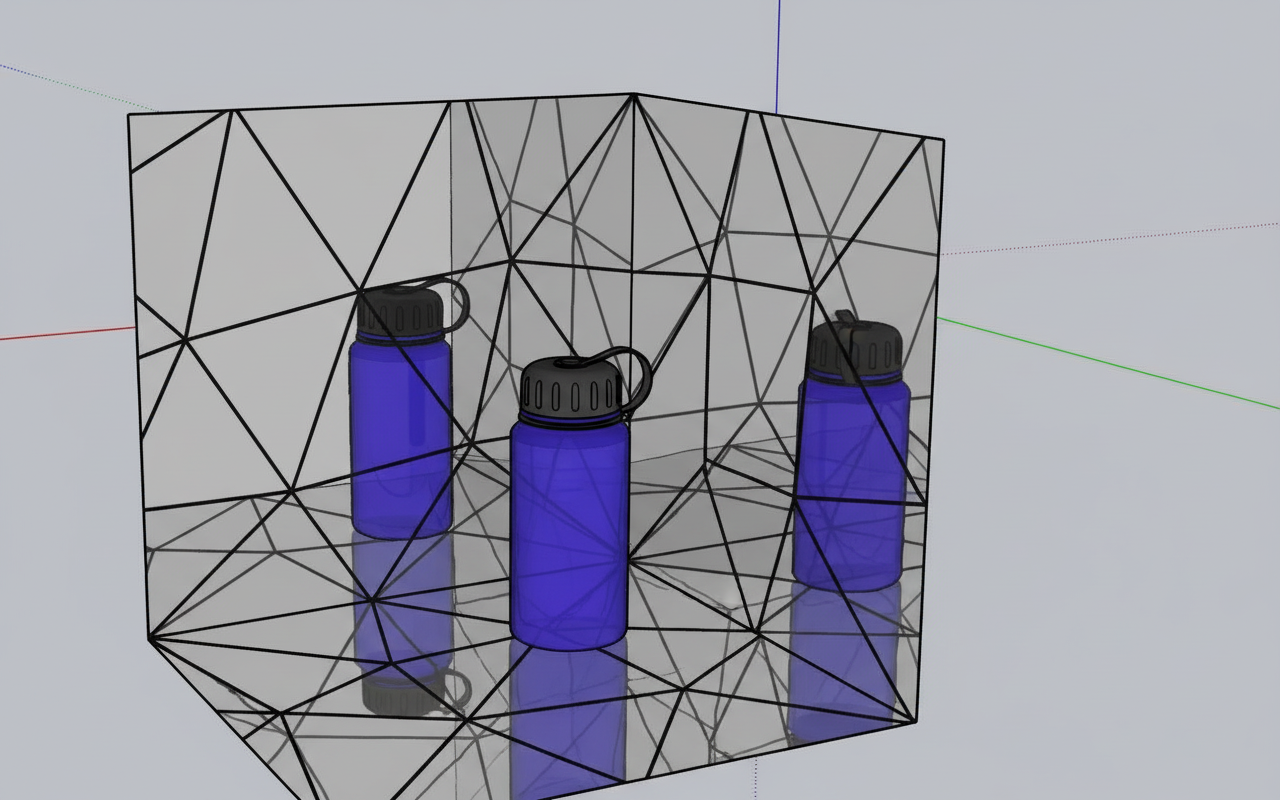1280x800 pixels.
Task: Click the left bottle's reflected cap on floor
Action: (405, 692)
---
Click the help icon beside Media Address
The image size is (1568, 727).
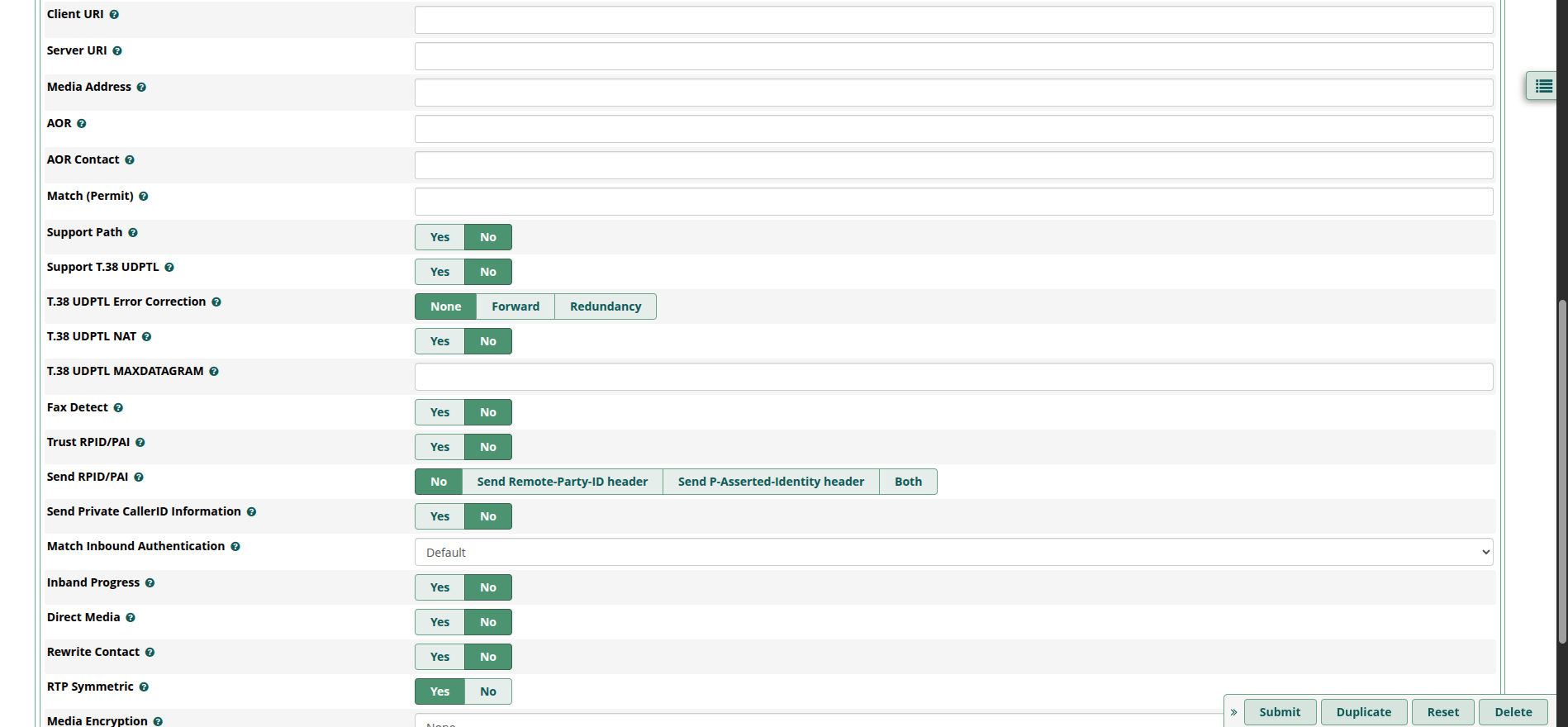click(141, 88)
--
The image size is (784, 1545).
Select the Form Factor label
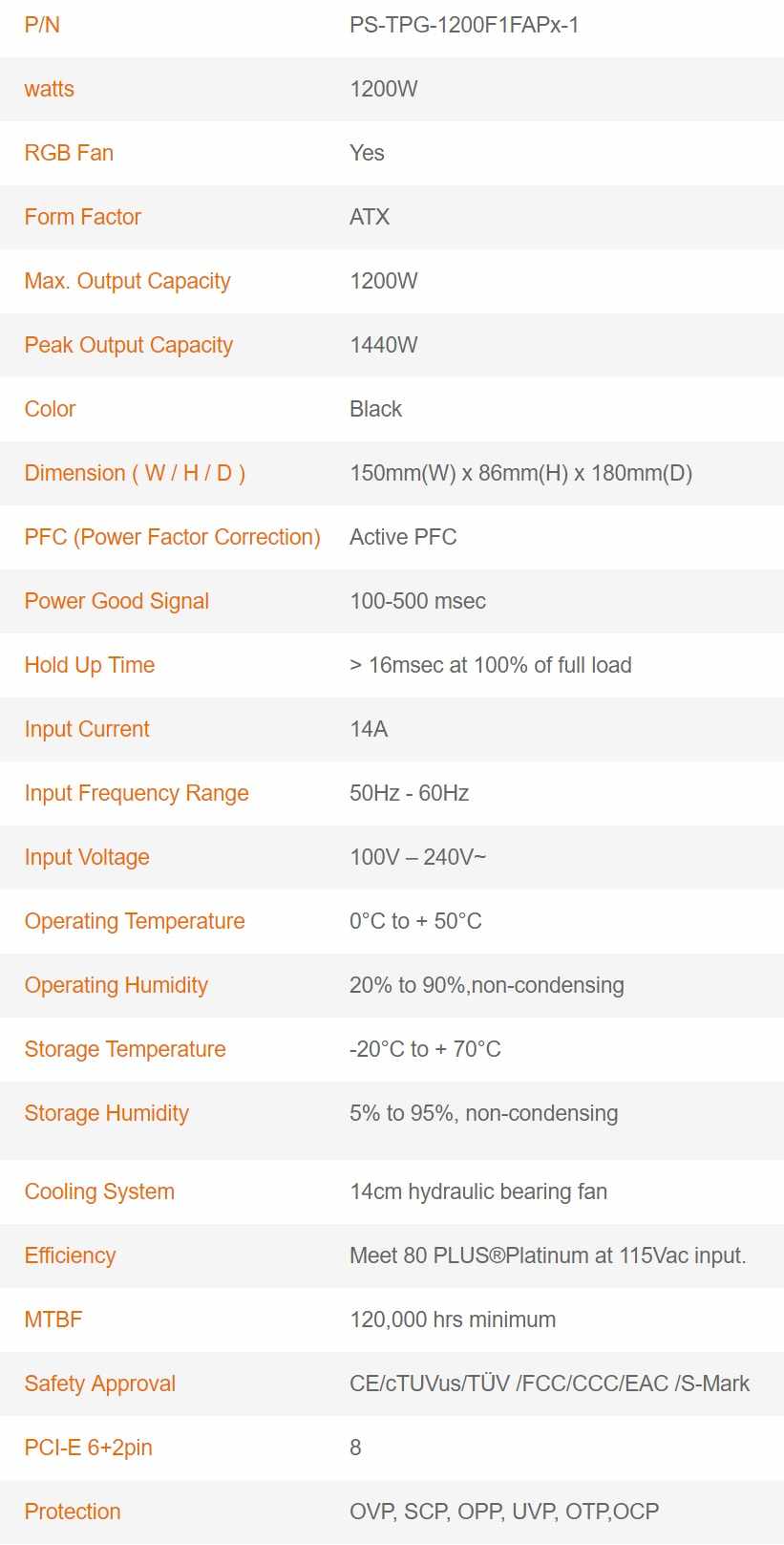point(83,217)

• _What needs to be done_
Turn the data into a numbered list. Begin at the line that contains "Click the help icon beside Media Address", stop after the line that contains "click(141, 88)", skip any blank lines, and leave the pictures out.

• _Answer to the task_
1. Click the help icon beside Media Address
2. The image size is (1568, 727).
3. click(141, 88)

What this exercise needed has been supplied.